On Sun, Mar 17, 2024 at 2:53 AM Thomas Munro <thomas.munro@gmail.com> wrote:
>
> On Tue, Mar 12, 2024 at 10:03 AM Melanie Plageman
> <melanieplageman@gmail.com> wrote:
> > I've rebased the attached v10 over top of the changes to
> > lazy_scan_heap() Heikki just committed and over the v6 streaming read
> > patch set. I started testing them and see that you are right, we no
> > longer pin too many buffers. However, the uncached example below is
> > now slower with streaming read than on master -- it looks to be
> > because it is doing twice as many WAL writes and syncs. I'm still
> > investigating why that is.
--snip--
> 4. For learning/exploration only, I rebased my experimental vectored
> FlushBuffers() patch, which teaches the checkpointer to write relation
> data out using smgrwritev(). The checkpointer explicitly sorts
> blocks, but I think ring buffers should naturally often contain
> consecutive blocks in ring order. Highly experimental POC code pushed
> to a public branch[2], but I am not proposing anything here, just
> trying to understand things. The nicest looking system call trace was
> with BUFFER_USAGE_LIMIT set to 512kB, so it could do its writes, reads
> and WAL writes 128kB at a time:
>
> pwrite(32,...,131072,0xfc6000) = 131072 (0x20000)
> fdatasync(32) = 0 (0x0)
> pwrite(27,...,131072,0x6c0000) = 131072 (0x20000)

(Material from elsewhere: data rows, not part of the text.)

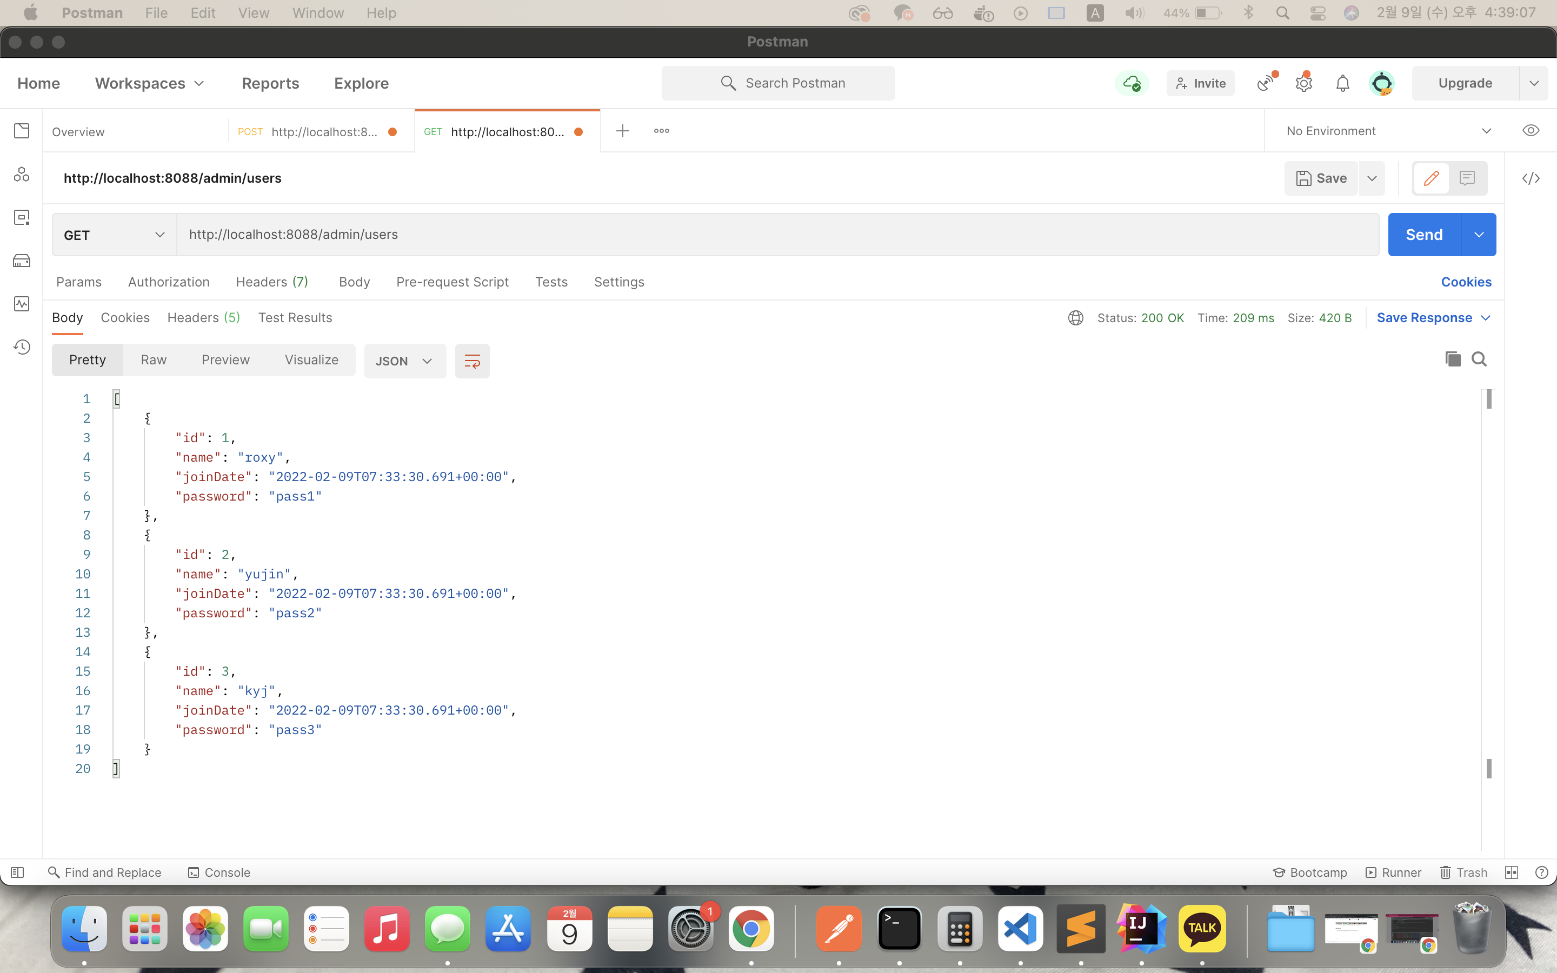This screenshot has height=973, width=1557.
Task: Open the Collections sidebar icon
Action: coord(22,131)
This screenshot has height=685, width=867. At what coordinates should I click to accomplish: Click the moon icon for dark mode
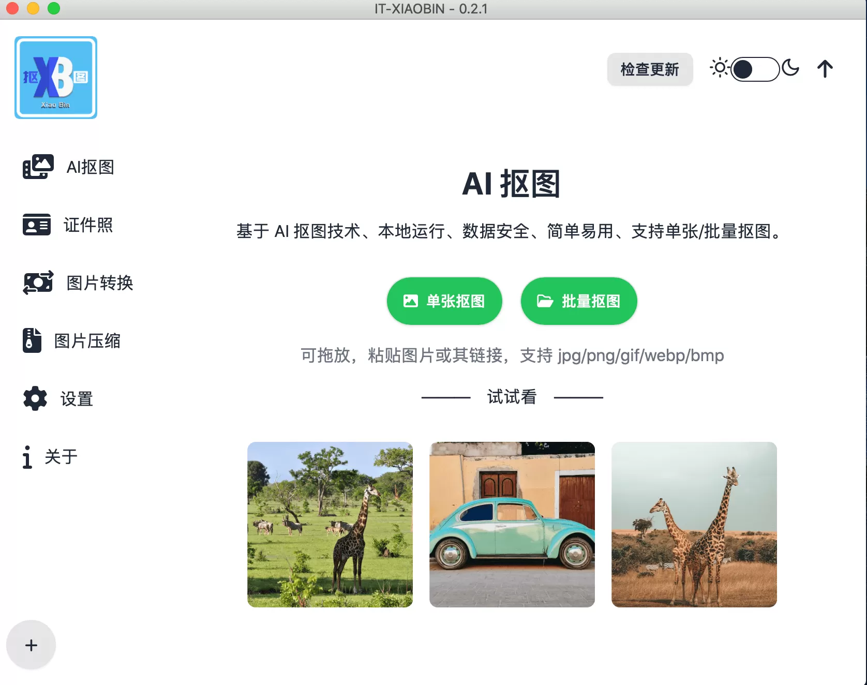(x=790, y=68)
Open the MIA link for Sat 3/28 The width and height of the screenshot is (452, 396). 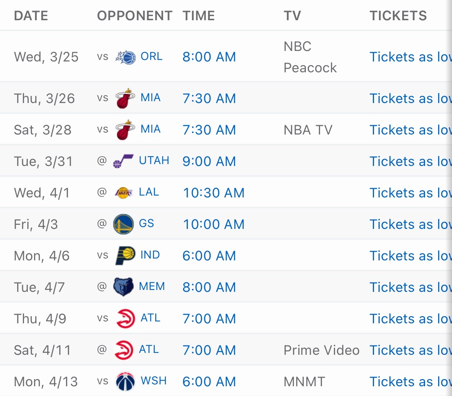(x=150, y=129)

> pread(27,...,131072,0x73e000) = 131072 (0x20000)
> pwrite(27,...,131072,0x6e0000) = 131072 (0x20000)
> pread(27,...,131072,0x75e000) = 131072 (0x20000)

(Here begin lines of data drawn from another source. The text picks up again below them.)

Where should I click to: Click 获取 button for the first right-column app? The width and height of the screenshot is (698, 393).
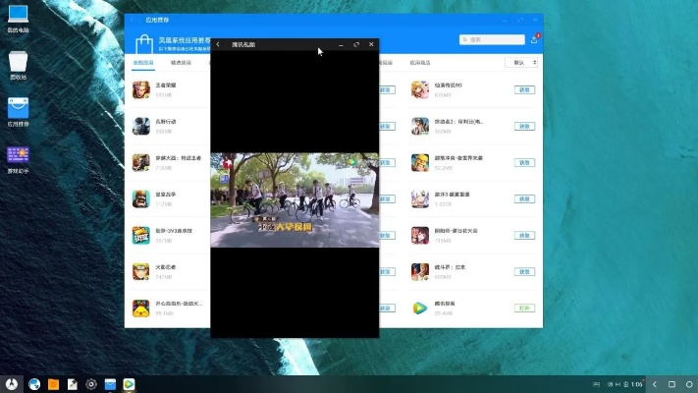(524, 89)
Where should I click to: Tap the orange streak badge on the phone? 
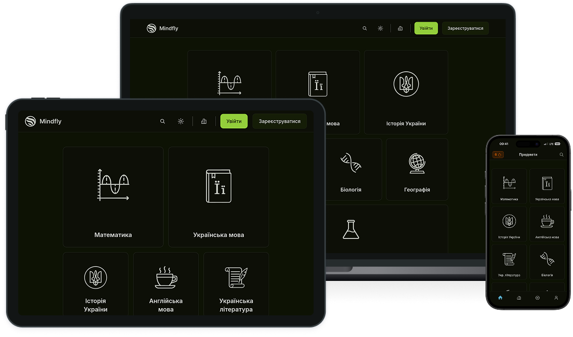tap(498, 155)
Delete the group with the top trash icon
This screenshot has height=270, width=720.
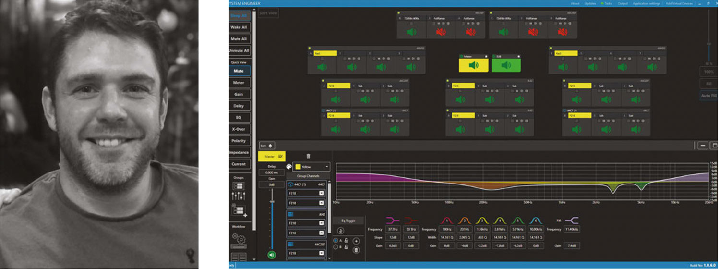308,156
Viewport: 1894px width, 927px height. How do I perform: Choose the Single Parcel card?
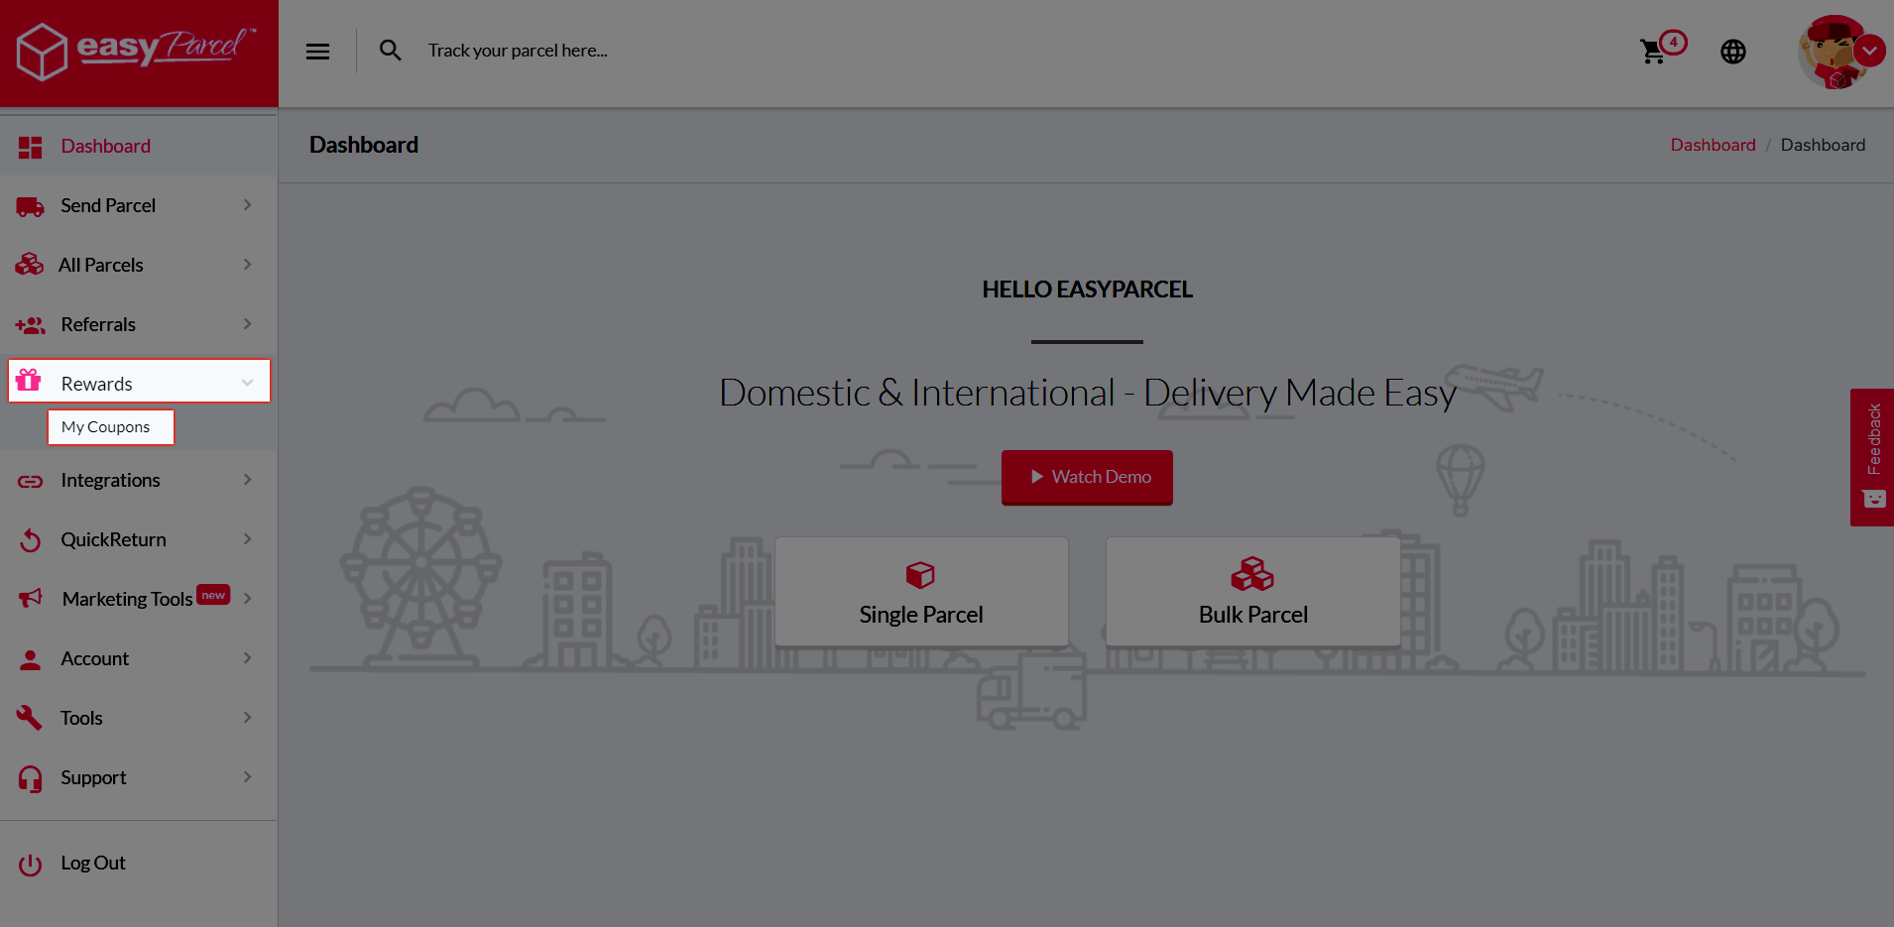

> pwritev(27,[...],3,0x77e000) = 131072 (0x20000)
> preadv(27,[...],3,0x77e000) = 131072 (0x20000)
>
> That was a fun experiment, but... I recognise that efficient cleaning
> of ring buffers is a Hard Problem requiring more concurrency: it's
> just too late to be flushing that WAL. But we also don't want to
> start writing back data immediately after dirtying pages (cf. OS
> write-behind for big sequential writes in traditional Unixes), because
> we're not allowed to write data out without writing the WAL first and
> we currently need to build up bigger WAL writes to do so efficiently
> (cf. some other systems that can write out fragments of WAL
> concurrently so the latency-vs-throughput trade-off doesn't have to be
> so extreme). So we want to defer writing it, but not too long. We
> need something cleaning our buffers (or at least flushing the
> associated WAL, but preferably also writing the data) not too late and
> not too early, and more in sync with our scan than the WAL writer is.

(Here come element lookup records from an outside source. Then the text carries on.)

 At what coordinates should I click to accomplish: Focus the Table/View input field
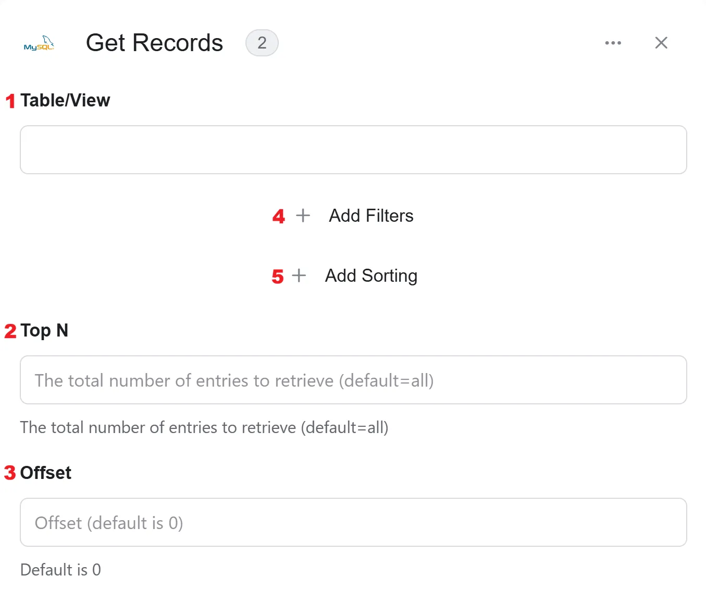pos(353,150)
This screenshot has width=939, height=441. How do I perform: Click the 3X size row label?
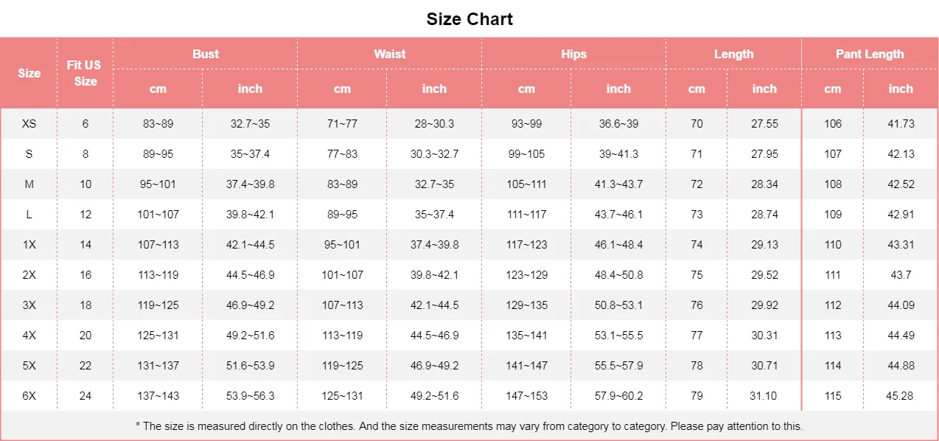29,305
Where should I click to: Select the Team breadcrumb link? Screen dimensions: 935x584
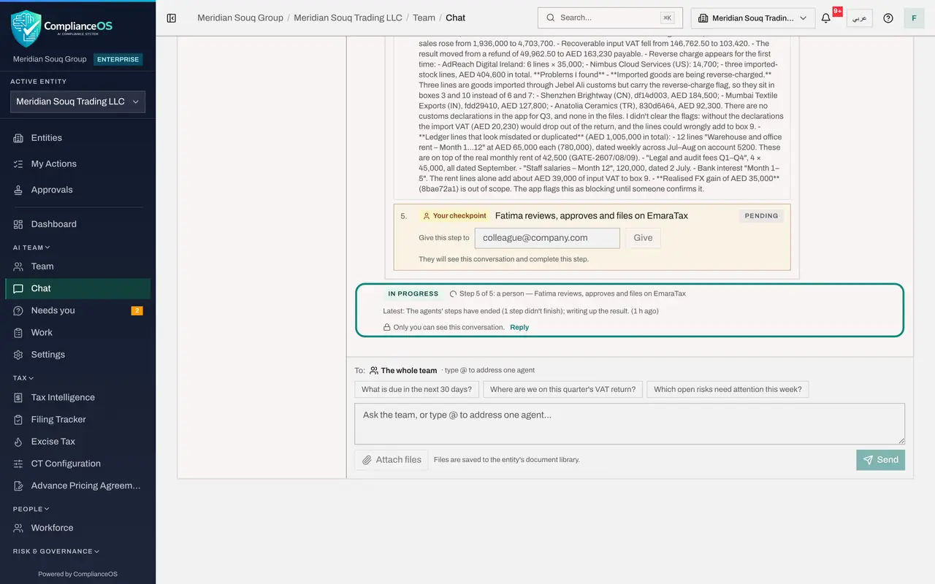coord(424,18)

> What that machinery should look like I don't know (but I believe
> Andres has ideas).
I've attached a WIP v11 streaming vacuum patch set here that is
rebased over master (by Thomas), so that I could add a CF entry for
it. It still has the problem with the extra WAL write and fsync calls
investigated by Thomas above. Thomas has some work in progress doing
streaming write-behind to alleviate the issues with the buffer access
strategy and streaming reads. When he gets a version of that ready to
share, he will start a new "Streaming Vacuum" thread.
- Melanie